• _Exercise description_: In the records below, find the line that contains "Click signal bars icon in last table row" and repeat it, along with each line after it, exactly as written.

======== Records for processing ========

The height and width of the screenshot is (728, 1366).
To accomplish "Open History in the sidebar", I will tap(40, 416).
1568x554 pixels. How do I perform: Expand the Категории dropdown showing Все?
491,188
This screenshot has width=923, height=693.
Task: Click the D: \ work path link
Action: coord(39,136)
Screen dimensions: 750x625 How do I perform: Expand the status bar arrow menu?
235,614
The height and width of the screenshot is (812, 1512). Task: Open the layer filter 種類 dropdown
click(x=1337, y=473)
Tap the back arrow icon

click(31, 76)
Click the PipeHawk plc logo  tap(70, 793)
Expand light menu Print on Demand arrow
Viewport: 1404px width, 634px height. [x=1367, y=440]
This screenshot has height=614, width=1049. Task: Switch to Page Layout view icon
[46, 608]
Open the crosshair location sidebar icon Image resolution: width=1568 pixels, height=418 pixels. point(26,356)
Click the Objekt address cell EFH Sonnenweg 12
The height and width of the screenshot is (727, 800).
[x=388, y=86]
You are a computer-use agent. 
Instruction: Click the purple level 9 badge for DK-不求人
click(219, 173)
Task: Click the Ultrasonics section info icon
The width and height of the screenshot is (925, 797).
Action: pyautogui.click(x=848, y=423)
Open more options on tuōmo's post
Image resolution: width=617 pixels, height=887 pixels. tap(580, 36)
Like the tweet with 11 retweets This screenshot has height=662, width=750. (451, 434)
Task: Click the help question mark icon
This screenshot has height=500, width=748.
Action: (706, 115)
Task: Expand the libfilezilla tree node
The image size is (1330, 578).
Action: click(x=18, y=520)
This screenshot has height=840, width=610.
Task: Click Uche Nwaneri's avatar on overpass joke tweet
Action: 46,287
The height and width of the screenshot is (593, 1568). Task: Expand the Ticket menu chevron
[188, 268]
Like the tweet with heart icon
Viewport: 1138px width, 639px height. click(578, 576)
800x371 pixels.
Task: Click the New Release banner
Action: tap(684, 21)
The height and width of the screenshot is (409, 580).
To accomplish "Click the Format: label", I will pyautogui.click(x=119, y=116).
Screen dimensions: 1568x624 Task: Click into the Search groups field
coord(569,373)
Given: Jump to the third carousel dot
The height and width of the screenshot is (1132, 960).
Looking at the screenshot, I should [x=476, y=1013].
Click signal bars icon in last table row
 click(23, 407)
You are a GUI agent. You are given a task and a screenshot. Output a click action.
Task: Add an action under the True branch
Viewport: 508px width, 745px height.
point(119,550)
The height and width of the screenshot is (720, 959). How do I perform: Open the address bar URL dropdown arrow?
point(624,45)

========

• _Written answer_:
Click signal bars icon in last table row
 click(23, 407)
You are a GUI agent. You are given a task and a screenshot. Output a click action.
Task: Add an action under the True branch
Viewport: 508px width, 745px height.
point(119,550)
The height and width of the screenshot is (720, 959). How do I perform: Open the address bar URL dropdown arrow?
point(624,45)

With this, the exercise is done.